En Europe, des entreprises peu soucieuses de l'environnement ?

Par 30 novembre 2009
Mots-clés : Smart city, Europe

Ricoh a enregistré un faible taux d'engagement de la part des entreprises du Vieux Continent. Et ce, notamment du côté du recyclage des documents. Reste que la gestion de son impact environnemental tient à d'autres secteurs.
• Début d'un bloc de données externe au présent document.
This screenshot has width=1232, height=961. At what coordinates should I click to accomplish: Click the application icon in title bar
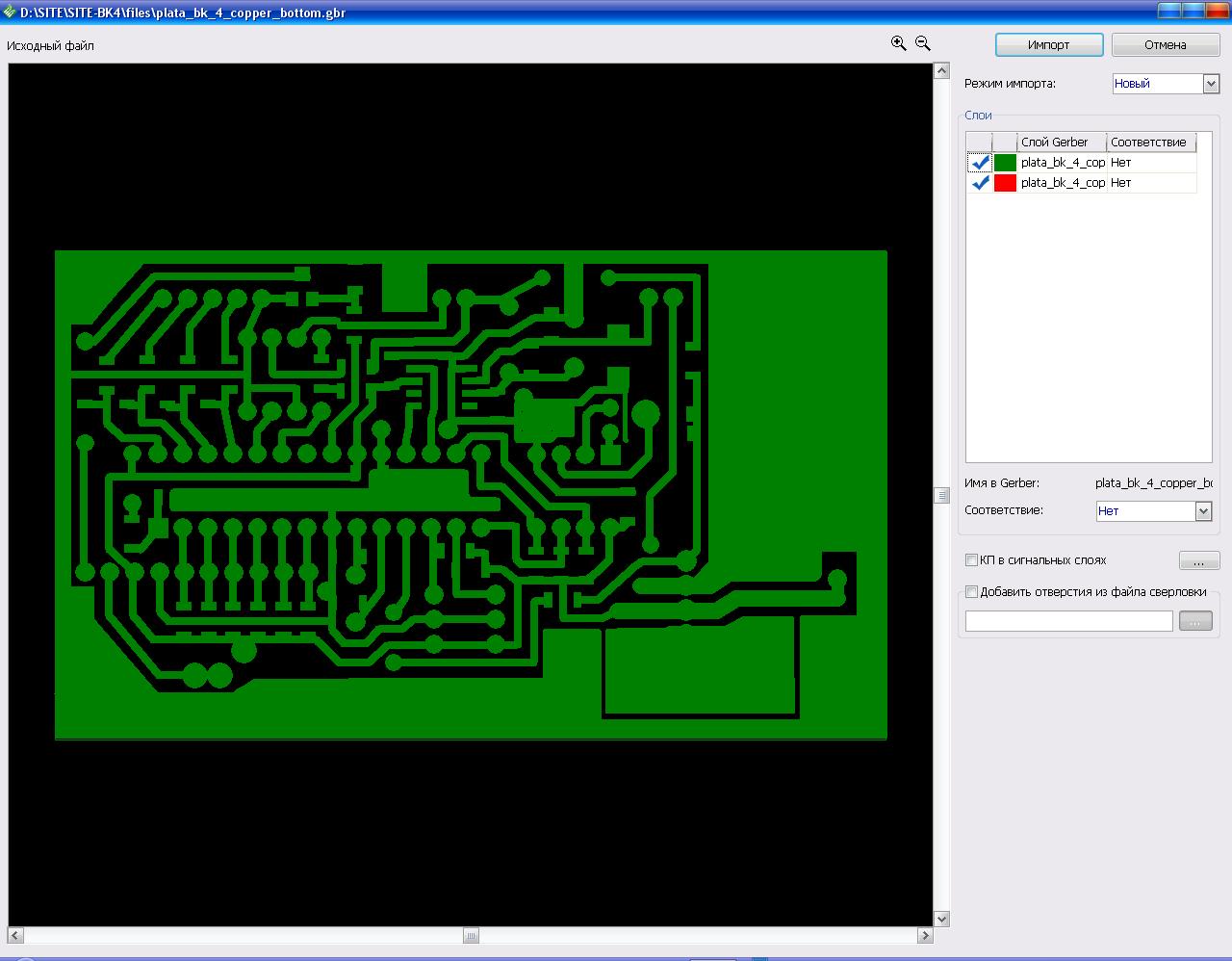tap(9, 13)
Les dirigeants européens sous-estiment encore les bénéfices d'un modèle "vert" en entreprise. Selon un rapport de Ricoh, moins de la moitié seulement se fixent des objectifs destinés à réduire l'impact environnemental de leur société, notamment en ce qui concerne la gestion des documents. Ils sont ainsi très peu nombreux à avoir adopté une stratégie centralisée de recyclage. Un dirigeant sur quatre affirme que ses employés sont libres de faire ce qu'ils veulent, par exemple en termes d’impression recto verso. "Quand il s'agit de Green IT, on pense recyclage de matériel ou réduction de papier", nuance Pénélope Guy, responsable marketing et communication chez Dotgreen. Pour elle, un tel résultat est à imputer à un manque d'information et non pas à un manque de volonté de la part des dirigeants. "Peu de sociétés connaissent d'autres solutions comme les achats responsables, la gestion des data centers, la virtualisation...", explique-t-elle à L'Atelier.
Manque de sensibilité au niveau des entreprises
Il est aussi possible d'utiliser des outils collaboratifs pour ne pas échanger de papier. Autre problème : les entreprises ne font pas forcément le lien entre réduction des dépenses et bienfait environnemental. Selon Ricoh, pour près des deux tiers des dirigeants, une meilleure gouvernance des documents permettra de diminuer les coûts. Seuls 40 % parlent aussi d'impact environnemental. Ce qui fait dire à Ricoh qu'il sera difficile pour les entreprises de calculer ces améliorations en raison d'une absence de processus de mesure dédiés. Pourtant, les deux sont liés : "Nous avons constaté que si l'on décide d'éteindre le PC en fin de journée, sur mille ordinateurs on peut économiser 180 000 euros", note Pénélope Guy. Or la réduction de son empreinte sur l'environnement se joue aussi sur la consommation du poste de travail. Là encore, c'est la méconnaissance qui prime.
Réduire la consommation de chaque poste
"Par exemple, on indique aux salariés de ne pas éteindre leur poste, car une mise à jour sera installée dans la nuit", raconte-elle. "Mais il y a des outils qui permettent de rallumer le poste pendant ces heures non travaillées pour installer des mises à jour et de l'éteindre après". Et d'ajouter :"Beaucoup d'entreprises n'en connaissent pas l'existence". Selon Ricoh, il existe une marge importante pour réduire l'impact environnemental des entreprises. Aucun pays en Europe n'a encore atteint la moitié du score maximal possible. Au niveau européen, la France est en tête du classement en terme de responsabilité, suivie de l'Italie et de l'Allemagne. Ces pays ont été sélectionnés selon plusieurs critères : les objectifs environnementaux fixés, le taux de recyclage, ou encore le comportement de salariés. Reste que cette étude doit être considérée avec précaution : Ricoh est spécialisé dans l'impression et la gestion documentaire.